*Exercise goal*. The answer must consist of every line in the records below that contains the string "Task".

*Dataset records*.
# # # # # # #

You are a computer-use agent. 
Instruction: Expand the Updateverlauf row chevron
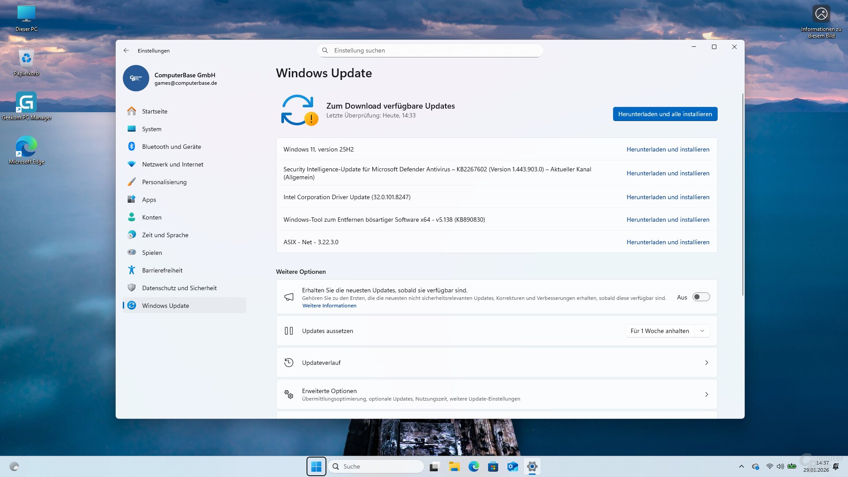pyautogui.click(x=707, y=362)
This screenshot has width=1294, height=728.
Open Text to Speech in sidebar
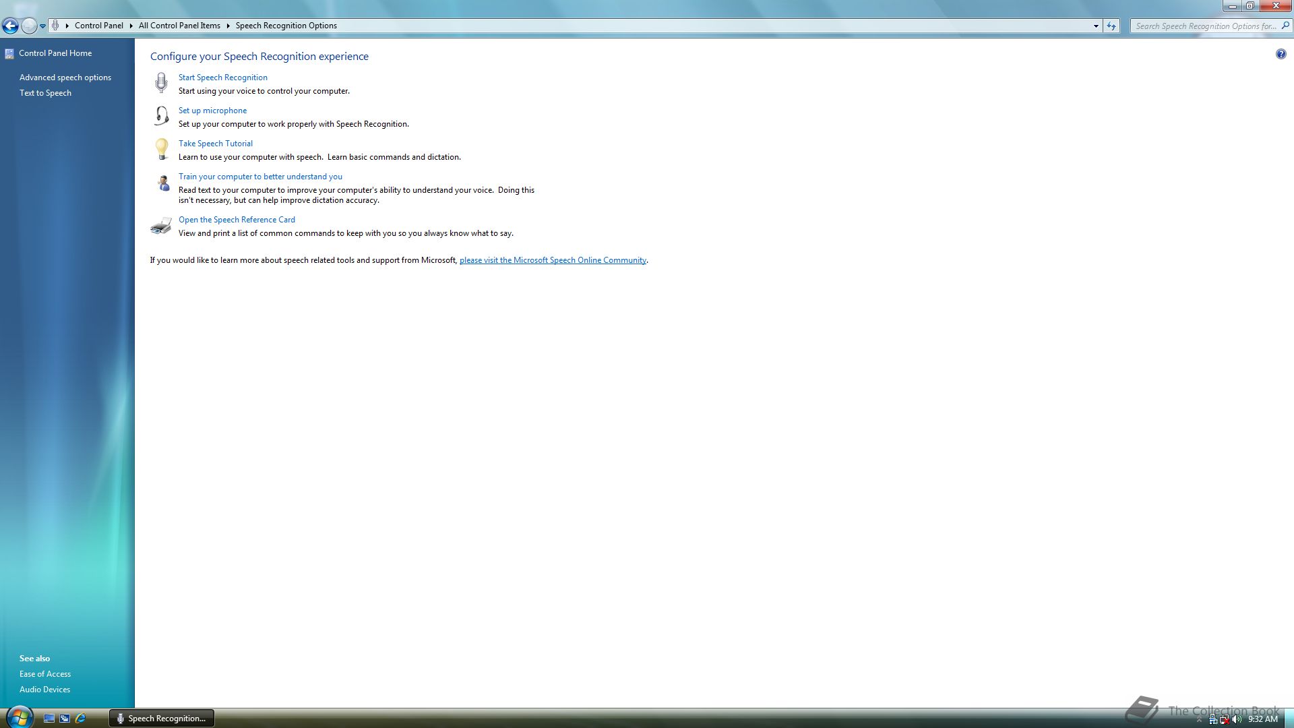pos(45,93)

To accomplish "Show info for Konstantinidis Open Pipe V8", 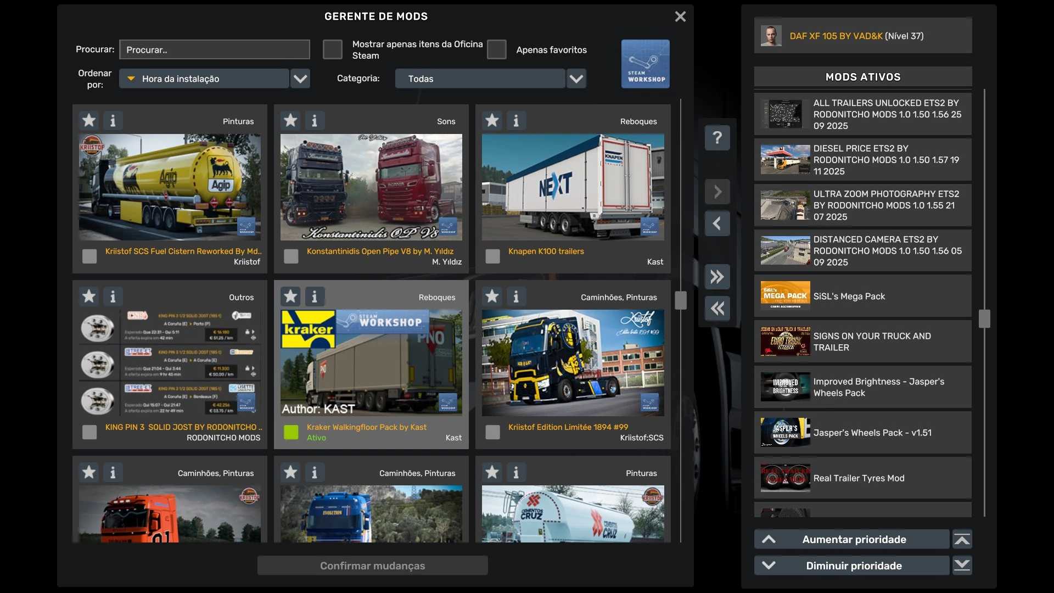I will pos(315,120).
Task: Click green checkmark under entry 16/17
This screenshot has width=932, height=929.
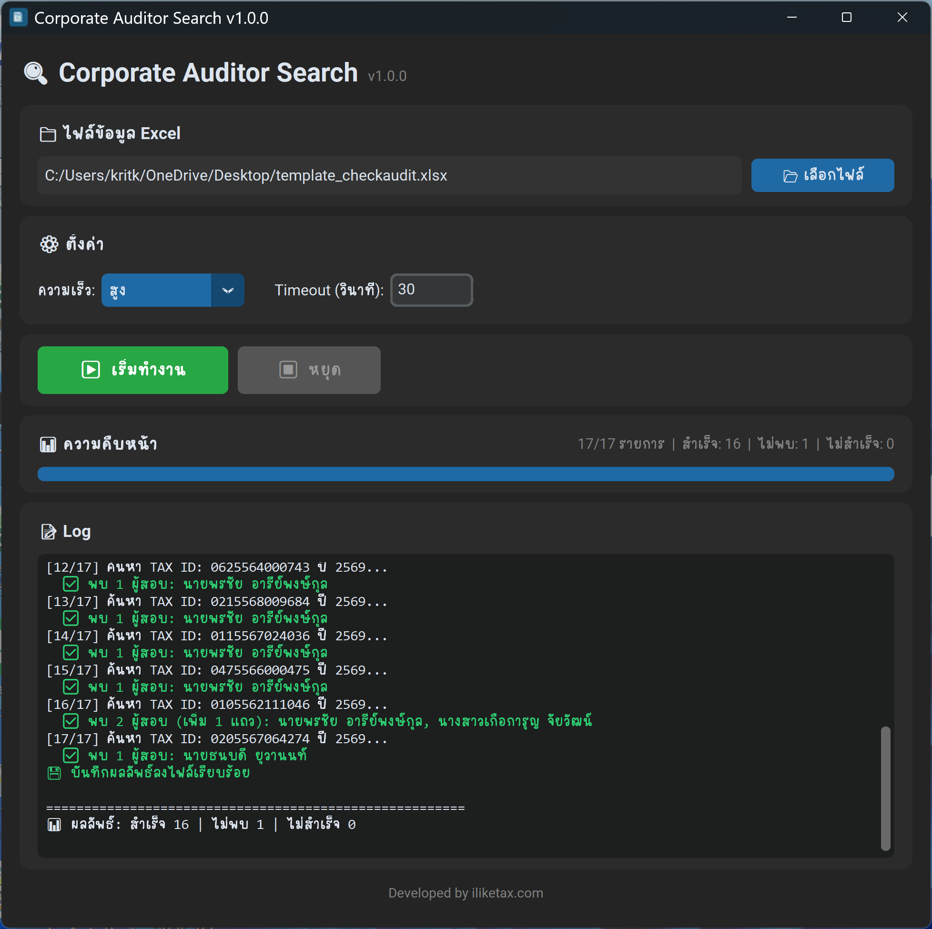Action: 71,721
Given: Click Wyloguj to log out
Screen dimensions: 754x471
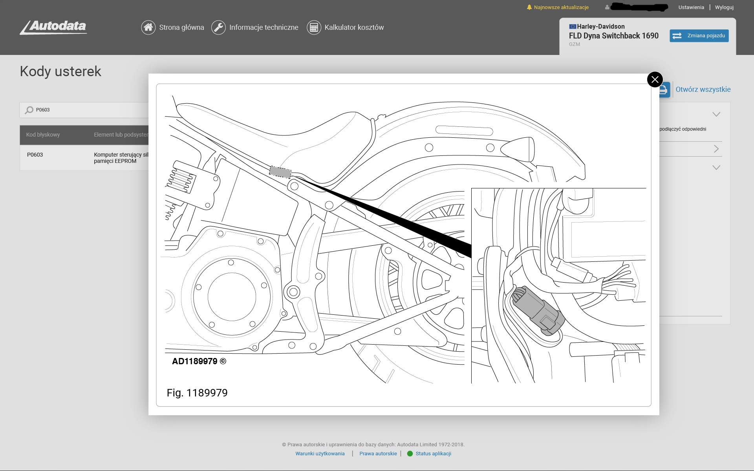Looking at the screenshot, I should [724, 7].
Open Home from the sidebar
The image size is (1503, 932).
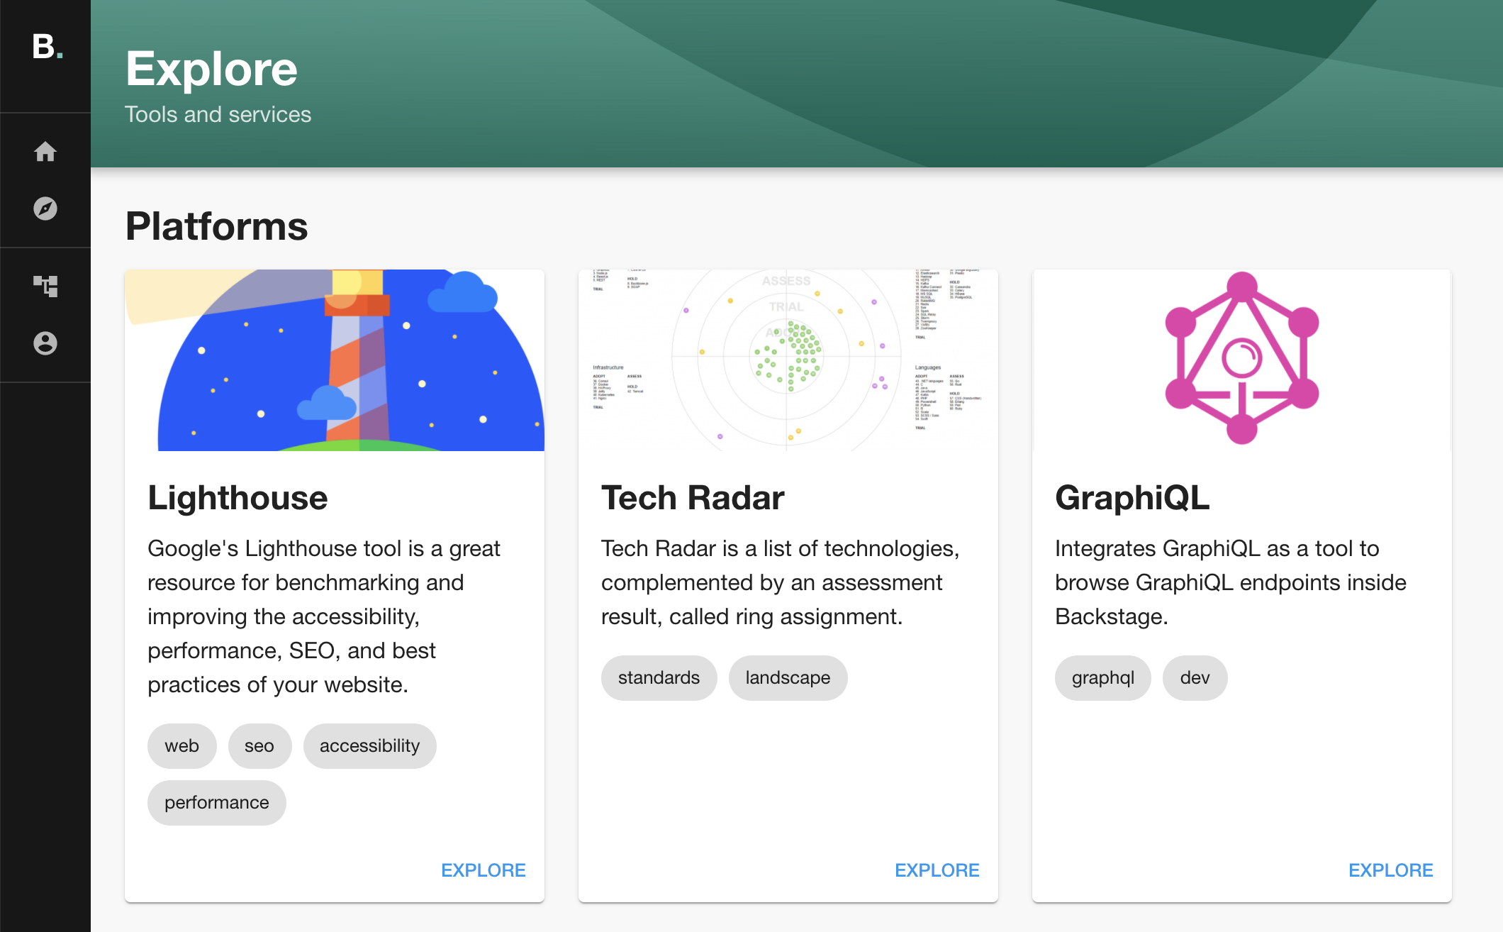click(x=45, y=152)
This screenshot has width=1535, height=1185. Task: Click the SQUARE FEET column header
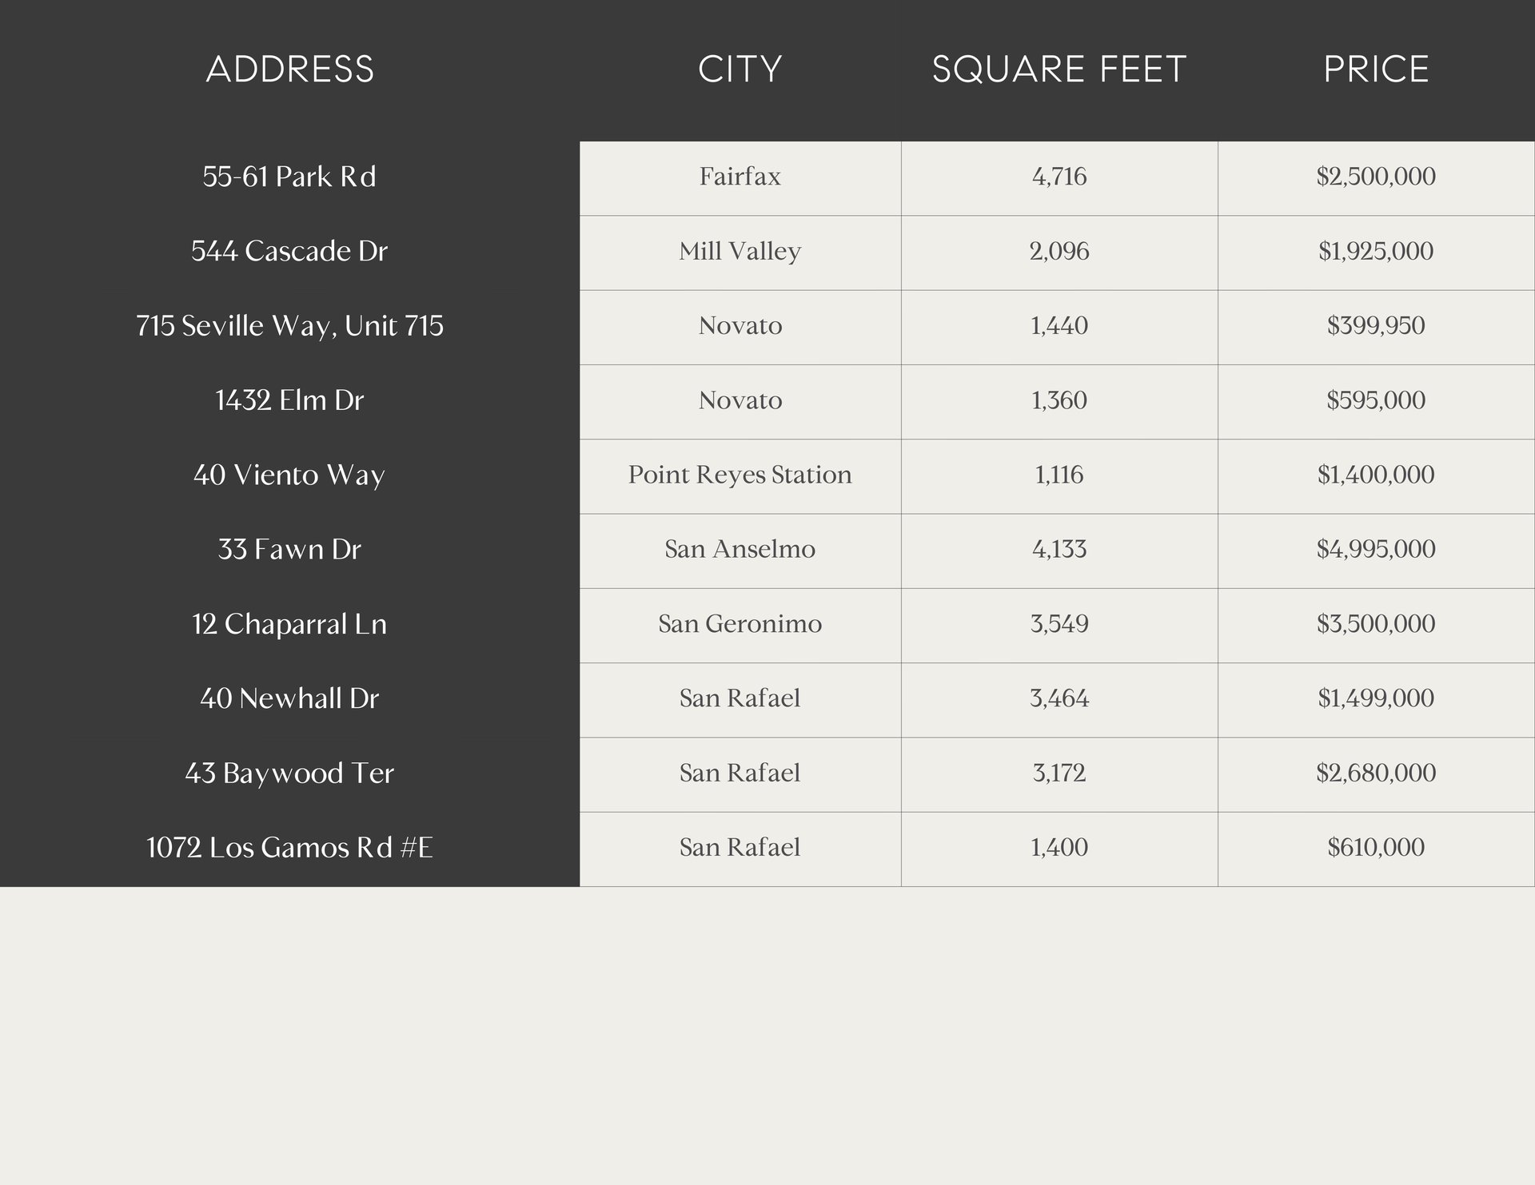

# # # # # # #

*Reply to the exercise*.
Task: Click green checkmark under entry 16/17
This screenshot has width=1535, height=1185. Task: Click the SQUARE FEET column header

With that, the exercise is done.